Having noted the inconsistency of Maxwell's electrodynamics with standard Newtonian mechanics, Einstein offers up his principles for a new dynamics:

1. the dynamical laws should be the same in two coordinate systems in uniform relative motion (so there's no preferred system of "absolute rest")
2. the constancy of the speed of light $c$.

Note that the first is actually already satisfied by Newtonian dynamics; it's the second principle that's revolutionary.

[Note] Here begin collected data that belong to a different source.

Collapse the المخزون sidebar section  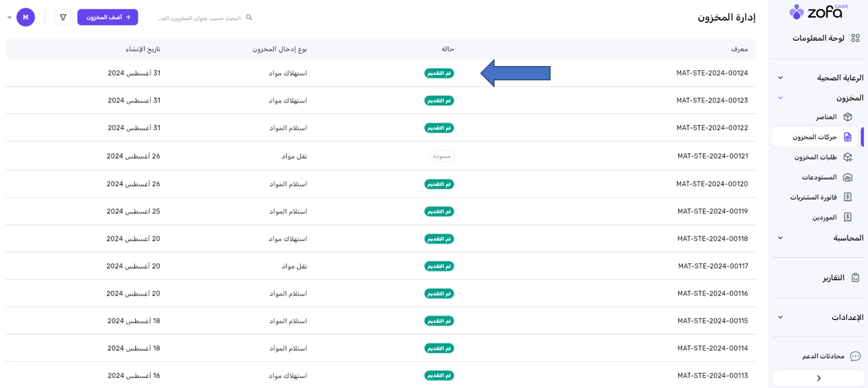tap(780, 98)
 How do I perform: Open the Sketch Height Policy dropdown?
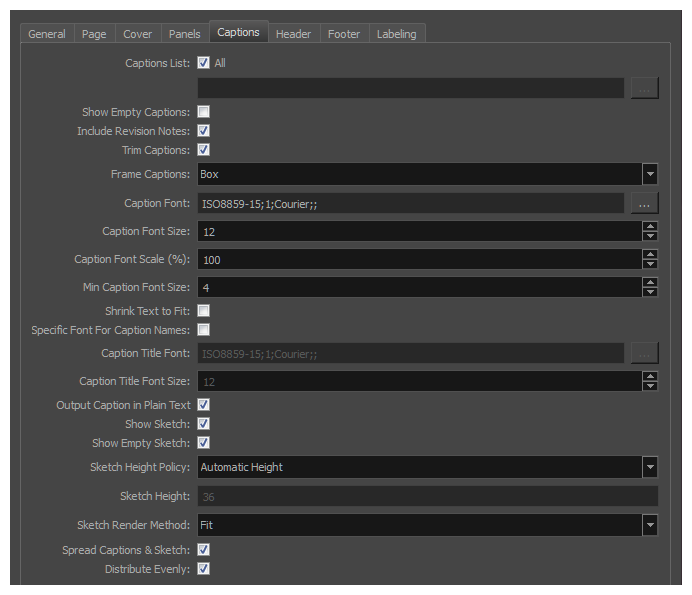(x=650, y=467)
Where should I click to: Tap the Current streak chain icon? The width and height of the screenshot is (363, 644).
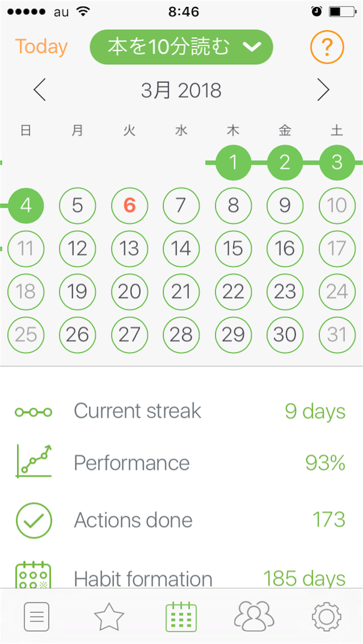tap(34, 411)
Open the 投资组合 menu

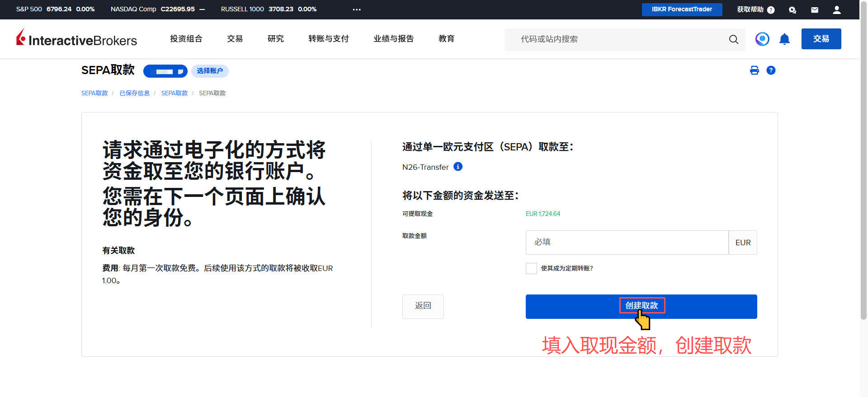186,39
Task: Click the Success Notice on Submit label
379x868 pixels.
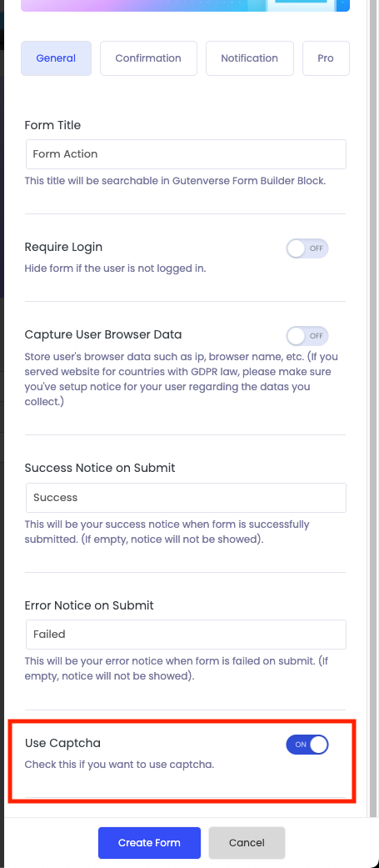Action: click(x=100, y=468)
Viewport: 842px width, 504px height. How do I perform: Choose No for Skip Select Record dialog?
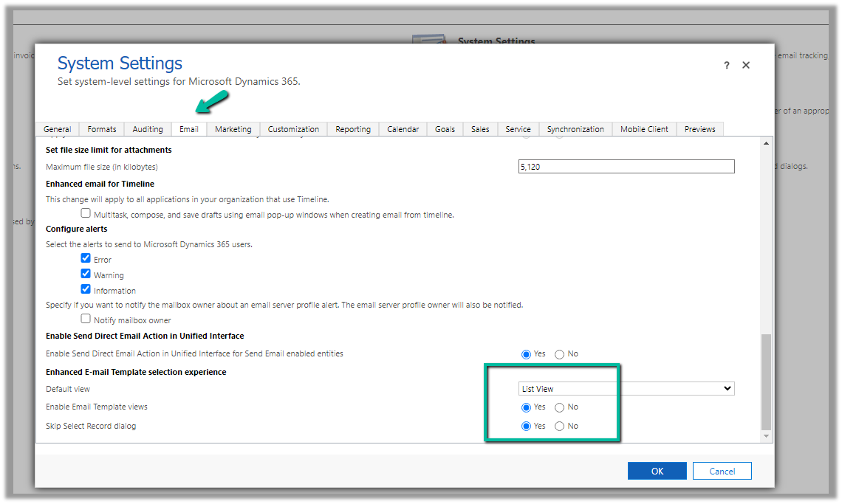pyautogui.click(x=559, y=427)
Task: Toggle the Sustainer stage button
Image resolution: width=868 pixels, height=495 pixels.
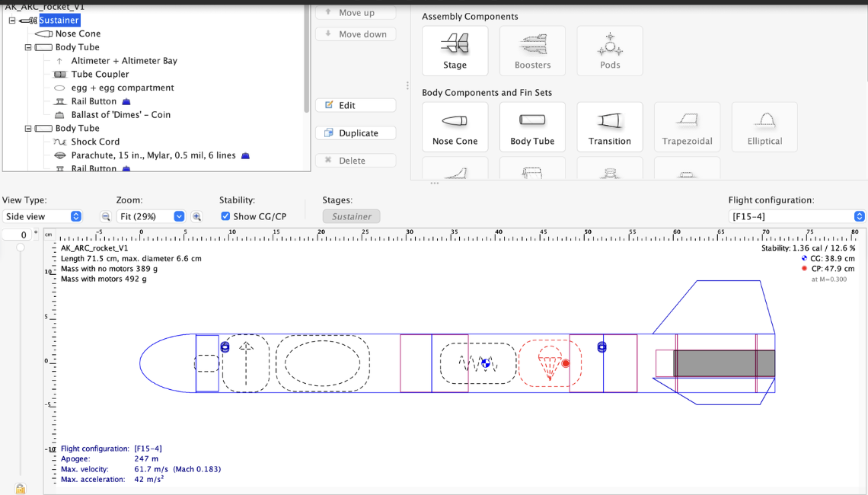Action: [351, 216]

From these principles he develops the Lorentz transformation, from which in turn flow (among many other things):

• time dilation: a moving clock appears to run slow. From the point of view of a reference frame in which a clock, moving with velocity $v$, marks a time interval $\Delta \tau$, the reference frame's clock system records a longer interval $\Delta t$: $$\Delta t = \gamma \Delta \tau \quad \text{ where } \gamma = \frac{1}{\sqrt{1-\left( \frac{v}{c} \right)^2}}$$ (I have to note here that Einstein actually uses the symbol $\beta$ for what we call $\gamma$; since $\beta$ now means something completely different, this change in notation causes me no end of confusion. I wonder when the change occurred?)

• the velocity addition formula, which for co-linear velocities $v$ and $w$ gives a resultant $V$: $$V = \Phi(v,w) = \frac{v + w}{1 +\frac{vw}{c^2}}$$ If $w << v$, we can write (in the limit $w \rightarrow 0$):
$$V = v + dv = v + \phi(v) w \quad \text{ where } \phi(v) = \left. \frac{\partial \Phi}{\partial w} \right|_{w=0} = \frac{1}{\gamma ^2}$$

Note that Newtonian dynamics is recovered by setting $\phi=1$, which amounts to $\gamma=1$.

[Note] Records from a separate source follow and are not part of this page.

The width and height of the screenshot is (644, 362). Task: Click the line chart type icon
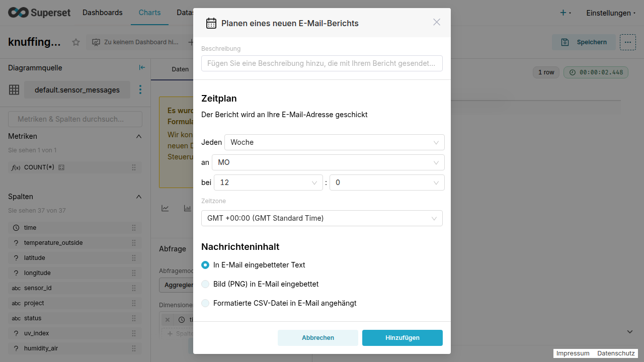tap(165, 208)

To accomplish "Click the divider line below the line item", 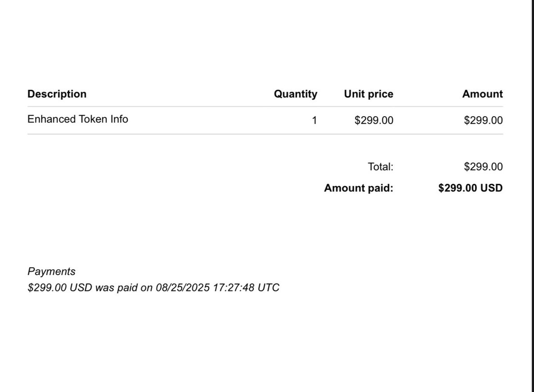I will [265, 134].
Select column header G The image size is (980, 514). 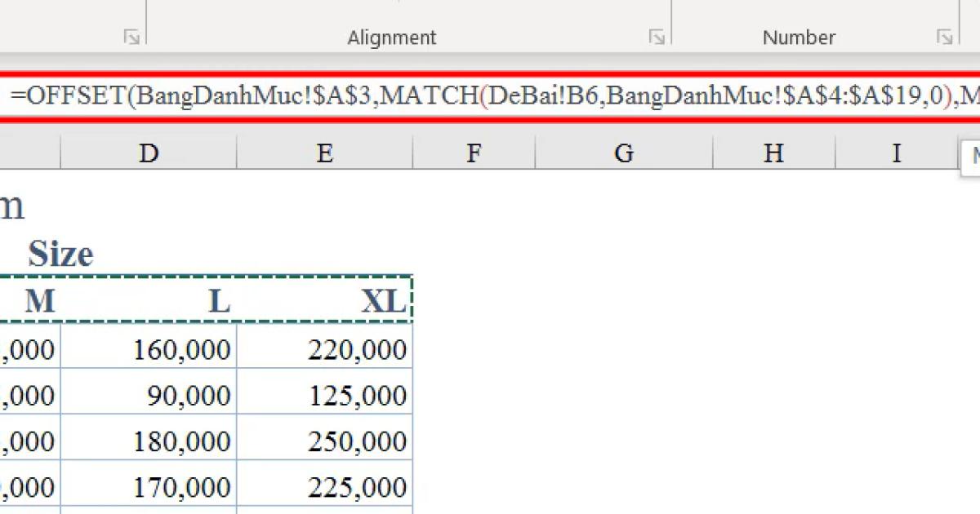click(x=623, y=152)
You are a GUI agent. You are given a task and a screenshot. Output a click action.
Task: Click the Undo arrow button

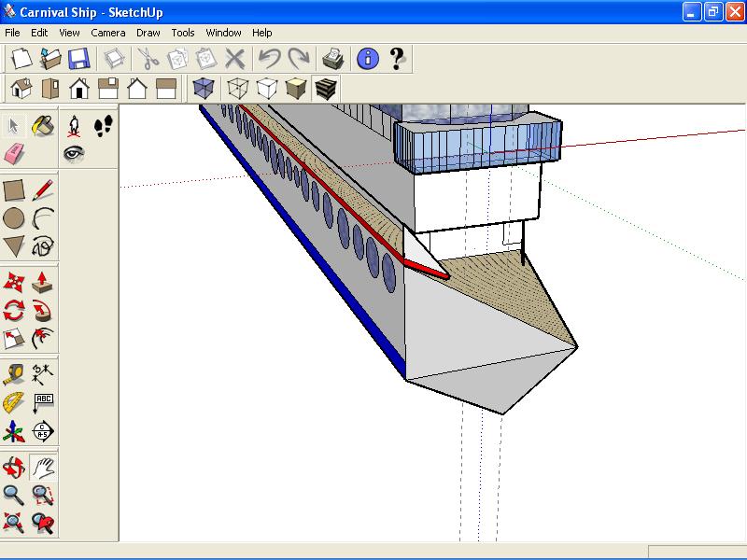(269, 59)

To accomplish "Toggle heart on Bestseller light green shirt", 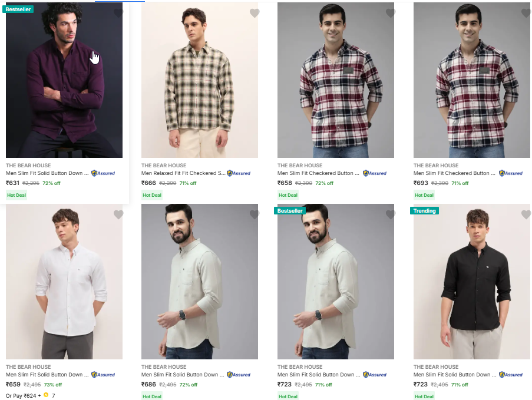I will point(391,214).
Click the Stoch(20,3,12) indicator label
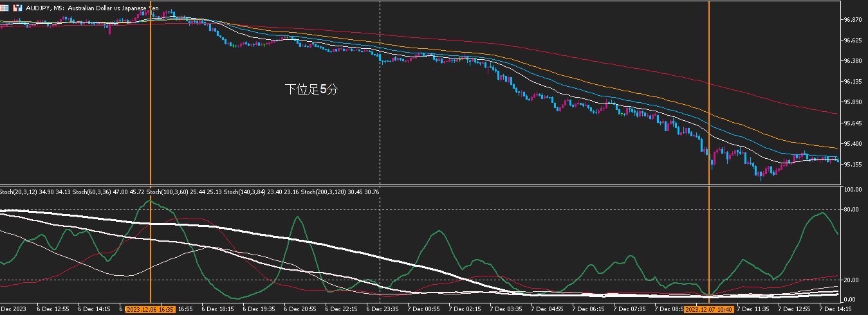868x315 pixels. [18, 192]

Einstein next demonstrates that Maxwell's equations already satisfy both his principles, and that the electric field component $E$ in the direction of motion of a moving frame is the same in both moving and stationary frames.

With all that as preparation, it's time for the main event: consider a charge $q$ accelerated from rest by a uniform electric field $E$ across a potential energy difference $W=qEl$. By conservation of energy, the final kinetic energy $T$ of the charge will be $T=W$.

1. At any point in its motion, where the particle's instantaneous velocity is $v$ in the lab frame, one can establish a co-moving reference frame in which Newton's law applies (instantaneously) for the change in velocity $dw$ (in that frame): $$dw = \frac{q}{m} E d \tau$$
2. Transforming this expression to the lab frame using the above results, one finds: $$\frac{dv}{\phi(v)} = \frac{q}{m} E \frac{dt}{\gamma} \quad \text{ or } \quad dv = \frac{1}{\gamma^3} \frac{qE}{m} dt$$

Since the rate of energy change (the power) is: $$\frac{dT}{dt} = -\frac{dW}{dt} = \frac{d}{dt} (qEx) = qEv$$ we find, for the kinetic energy of the accelerated charge: $$T = \int_0^{t_f} qEv dt = m \int_0^{v_f} \gamma^3 v dv = mc^2 (\gamma - 1)$$ where the $\gamma$ in the result is evaluated at the final velocity $v_f$.

Note that in the Newtonian limit $\gamma=1$, the integral evaluates to the familiar $\frac{1}{2} mv_f^2$.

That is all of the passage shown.